## Description of the task:
Reproduce the rows below word for word, beginning with the first line and stopping after the line that contains "(x=1546, y=722)". Leave the pictures out of your output.

---- Record list

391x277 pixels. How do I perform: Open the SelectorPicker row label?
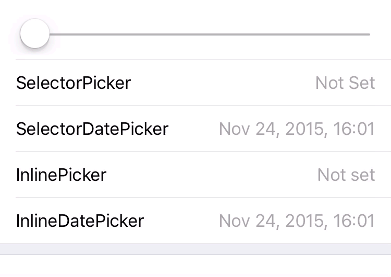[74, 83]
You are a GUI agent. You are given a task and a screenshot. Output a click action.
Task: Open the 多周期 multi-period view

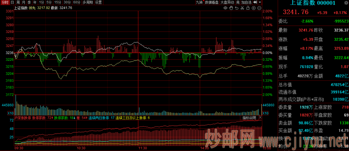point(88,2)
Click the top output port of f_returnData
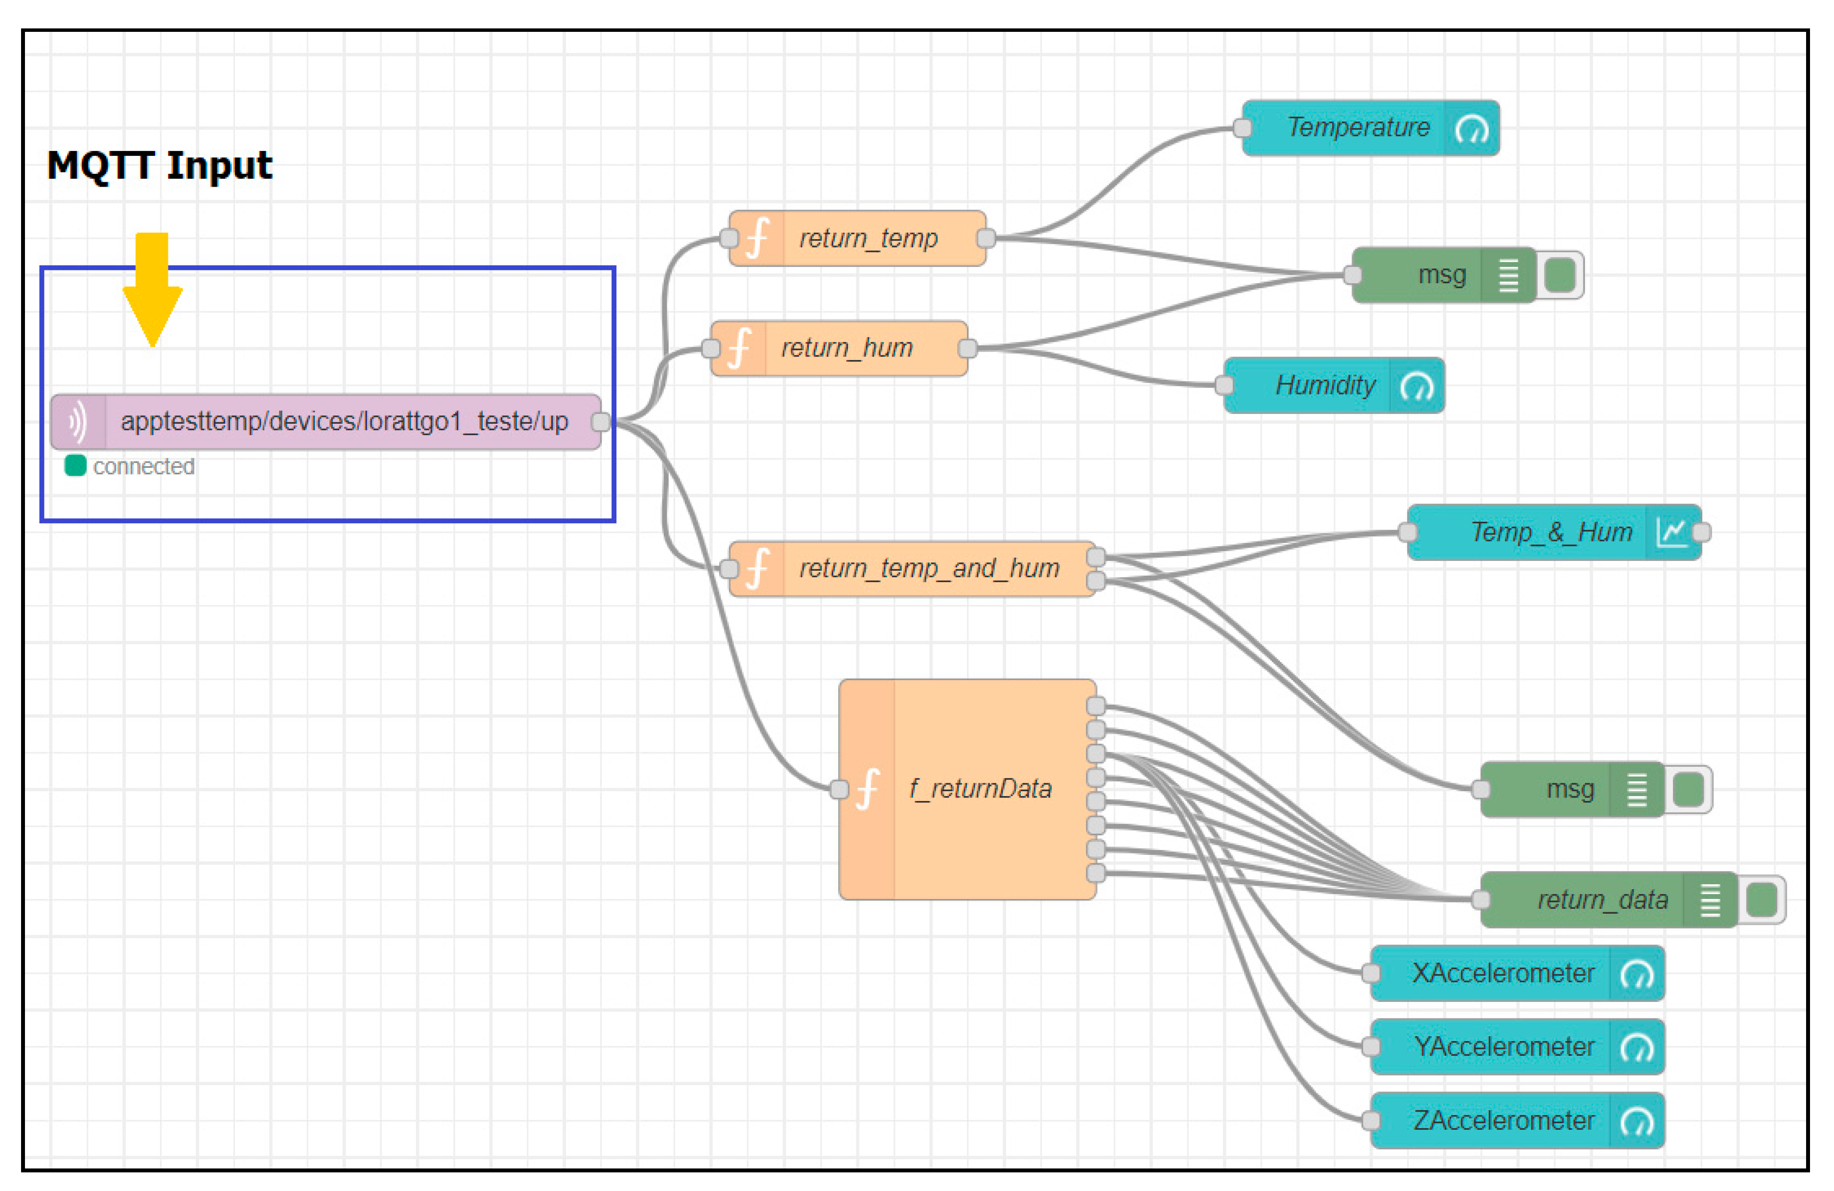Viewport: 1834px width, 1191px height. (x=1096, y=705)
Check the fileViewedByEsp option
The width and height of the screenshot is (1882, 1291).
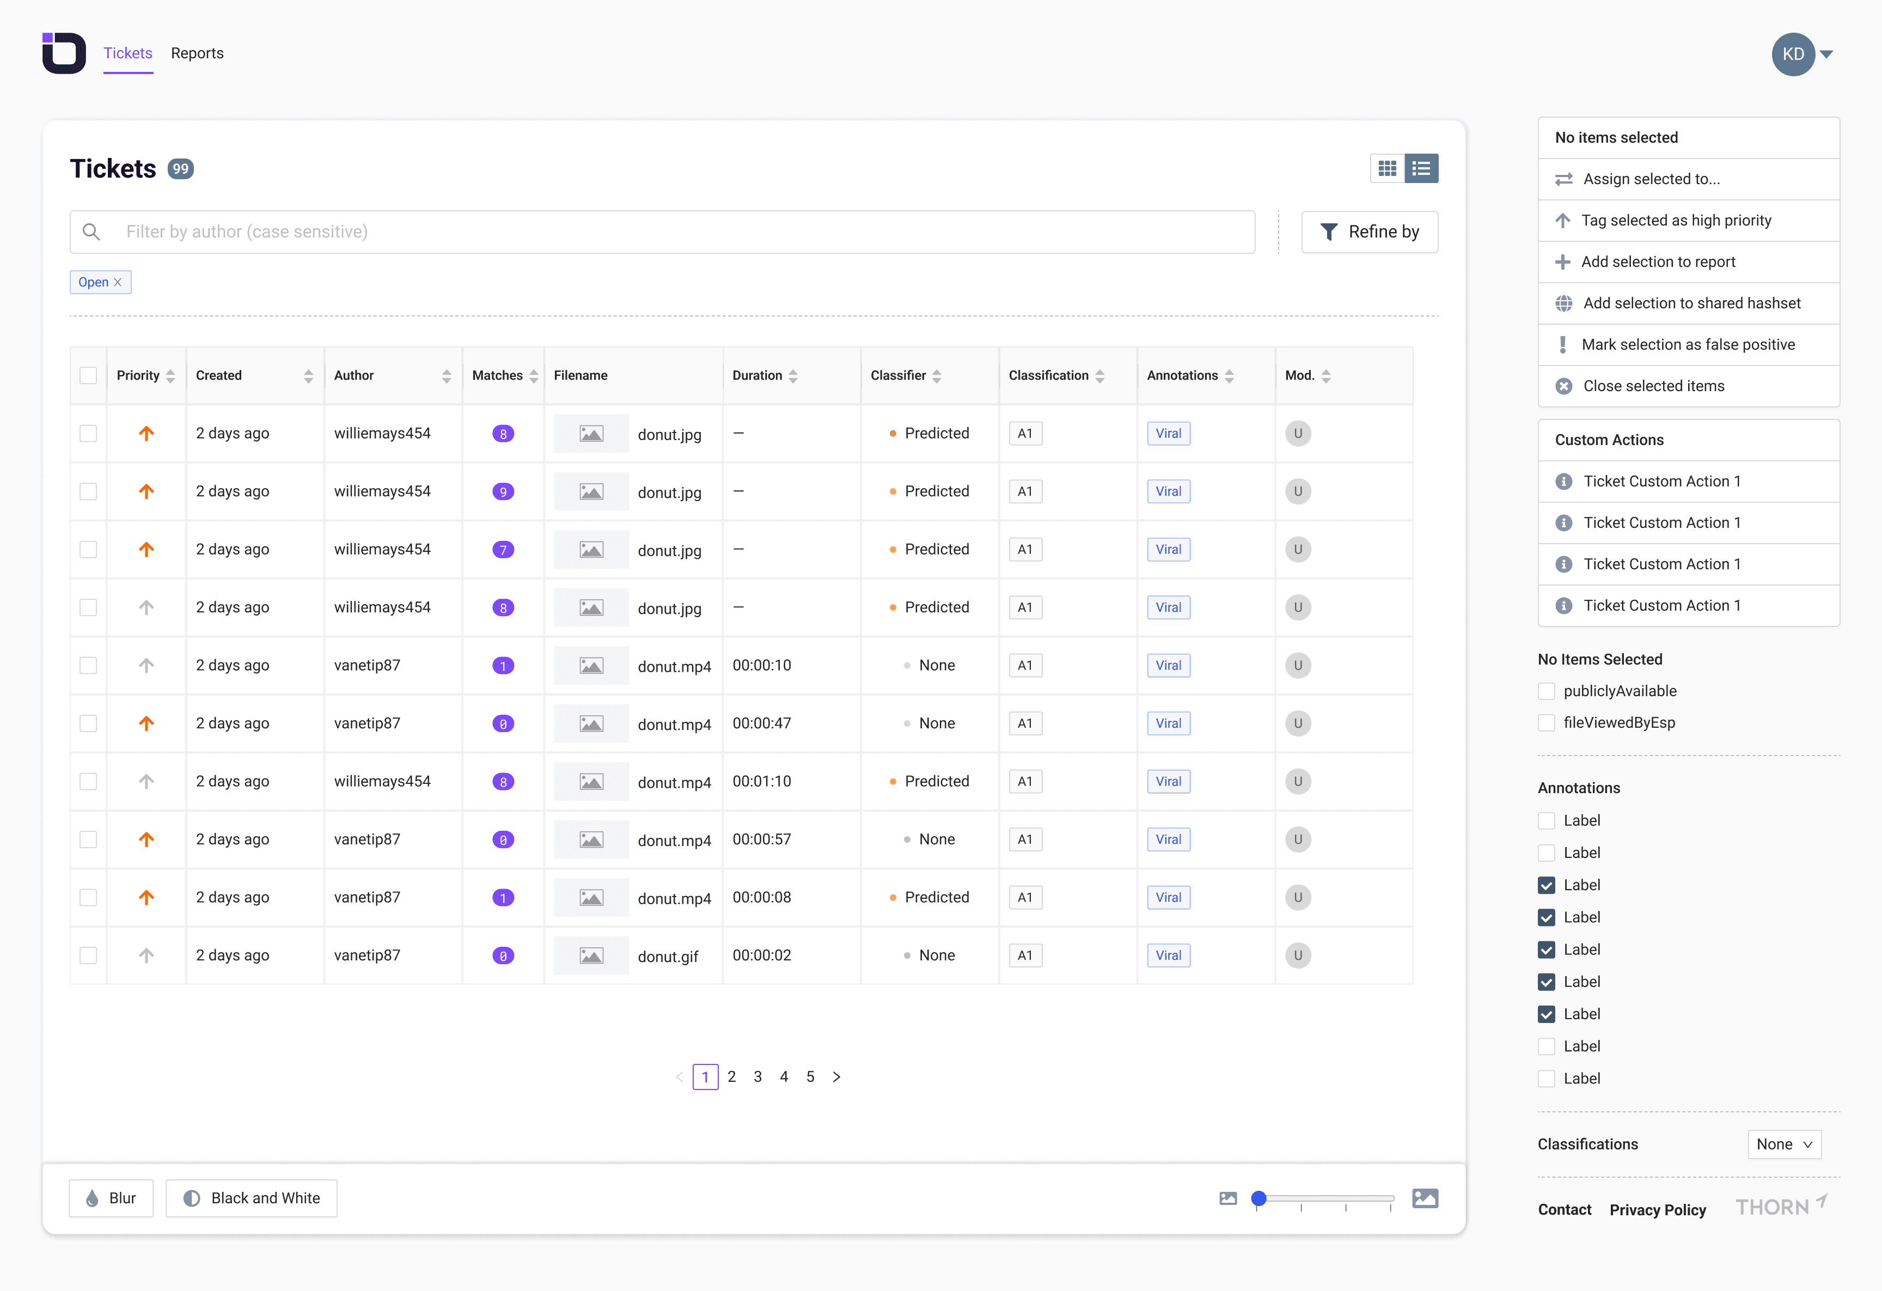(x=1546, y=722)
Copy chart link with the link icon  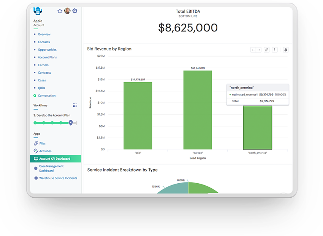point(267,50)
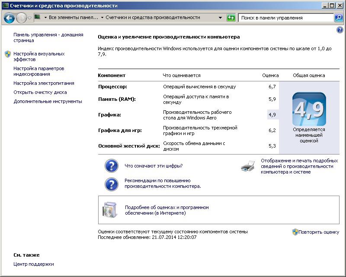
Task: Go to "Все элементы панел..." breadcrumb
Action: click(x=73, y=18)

--------

## Reply:
391x277 pixels. How do I perform: Open the SelectorPicker row label?
[74, 83]
You are a GUI agent. You are given a task and a screenshot. Output a click action.
Task: Open the 多周期 multi-period view

point(88,2)
Click the top output port of f_returnData
Viewport: 1834px width, 1191px height. (x=1096, y=705)
Check the fileViewedByEsp option
The width and height of the screenshot is (1882, 1291).
(x=1546, y=722)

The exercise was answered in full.